This isnt an immediate issue, but one of my anxieties is that in a social setting, either with collegues/family/friends, people pick up that I am turning down alcohol. I've been able to avoid many situations so far where drinking was the sole activity and the few occassions when i've had to go, I've had something non-alcoholic. (There was that one time, i even pretended I had rum in my coke!). I know I have an alcohol problem, but I really am not too keen on involving other people now. Trouble is, in some situations, there is intense pressure to drink, and several folks insist on knowing why you wont have a drink (hence the rum in coke ruse!) any better ways to handle the situation?
Its amazing how often this comes up, I struggled with this at first too.
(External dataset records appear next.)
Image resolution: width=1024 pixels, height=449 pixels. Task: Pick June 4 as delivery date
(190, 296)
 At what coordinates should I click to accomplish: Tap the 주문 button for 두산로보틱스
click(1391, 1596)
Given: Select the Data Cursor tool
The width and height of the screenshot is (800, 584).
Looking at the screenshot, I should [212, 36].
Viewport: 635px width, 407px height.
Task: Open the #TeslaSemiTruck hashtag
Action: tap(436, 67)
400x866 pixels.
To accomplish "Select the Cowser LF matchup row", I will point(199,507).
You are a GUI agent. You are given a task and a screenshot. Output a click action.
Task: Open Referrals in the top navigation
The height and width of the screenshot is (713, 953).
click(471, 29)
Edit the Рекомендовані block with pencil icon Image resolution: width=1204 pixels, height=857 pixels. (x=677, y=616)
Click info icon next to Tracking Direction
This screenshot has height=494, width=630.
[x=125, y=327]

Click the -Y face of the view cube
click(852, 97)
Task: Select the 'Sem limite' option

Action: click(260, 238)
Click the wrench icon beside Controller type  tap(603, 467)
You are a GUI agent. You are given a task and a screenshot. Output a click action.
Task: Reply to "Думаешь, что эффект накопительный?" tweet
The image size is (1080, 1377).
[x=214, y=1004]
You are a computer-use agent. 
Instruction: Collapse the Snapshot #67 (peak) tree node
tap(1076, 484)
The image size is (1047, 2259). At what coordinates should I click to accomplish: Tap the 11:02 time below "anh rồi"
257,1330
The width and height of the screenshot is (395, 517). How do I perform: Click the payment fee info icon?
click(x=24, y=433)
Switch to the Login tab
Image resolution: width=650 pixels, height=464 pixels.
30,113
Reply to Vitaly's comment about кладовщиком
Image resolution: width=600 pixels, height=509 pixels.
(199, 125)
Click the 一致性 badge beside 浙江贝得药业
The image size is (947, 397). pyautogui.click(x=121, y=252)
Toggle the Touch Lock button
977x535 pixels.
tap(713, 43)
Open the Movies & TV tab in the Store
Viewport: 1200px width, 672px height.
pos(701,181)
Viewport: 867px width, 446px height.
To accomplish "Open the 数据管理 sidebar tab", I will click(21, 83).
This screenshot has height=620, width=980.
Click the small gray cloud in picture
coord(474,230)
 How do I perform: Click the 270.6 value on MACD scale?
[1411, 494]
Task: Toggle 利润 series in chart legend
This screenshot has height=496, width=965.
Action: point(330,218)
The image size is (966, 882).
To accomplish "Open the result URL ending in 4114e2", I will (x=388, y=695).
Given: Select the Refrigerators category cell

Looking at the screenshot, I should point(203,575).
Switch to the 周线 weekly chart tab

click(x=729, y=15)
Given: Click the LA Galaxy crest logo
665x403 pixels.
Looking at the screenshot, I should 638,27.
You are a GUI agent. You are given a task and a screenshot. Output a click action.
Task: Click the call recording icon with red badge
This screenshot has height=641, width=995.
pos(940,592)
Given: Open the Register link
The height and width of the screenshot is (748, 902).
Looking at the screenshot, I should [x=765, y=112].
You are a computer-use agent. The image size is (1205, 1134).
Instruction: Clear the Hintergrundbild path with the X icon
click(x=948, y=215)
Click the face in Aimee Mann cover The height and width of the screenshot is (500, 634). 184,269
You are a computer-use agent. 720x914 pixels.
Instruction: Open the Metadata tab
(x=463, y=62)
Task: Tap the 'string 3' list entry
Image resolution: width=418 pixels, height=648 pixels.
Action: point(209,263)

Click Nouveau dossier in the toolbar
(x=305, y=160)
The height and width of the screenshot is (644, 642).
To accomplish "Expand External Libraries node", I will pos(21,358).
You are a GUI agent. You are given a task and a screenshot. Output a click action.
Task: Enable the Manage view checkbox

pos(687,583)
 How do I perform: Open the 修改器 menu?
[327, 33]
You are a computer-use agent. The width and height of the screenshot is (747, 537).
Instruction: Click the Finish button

Its funny when you think about it... would someone ask you in detail about why you didn't pick up a turkey leg at the dinner table??? Then make a big deal about it and if you didn't pick one up take a bite and tell you how you can just have one bite of it. Then start insisting that you have just a bite because they are having one so you should too :wtf2

I went with the "health" issues/Doc's orders thing for a while. most people didn't press much from there. At first I would answer their questions (high blood pressure, high sugar readings etc.).

Now its "I don't drink" to those that don't know me & I don't drink anymore to those that do.

I am getting better at "no thanks, I will have a water or juice if you have it"

Welcome to SR ;-)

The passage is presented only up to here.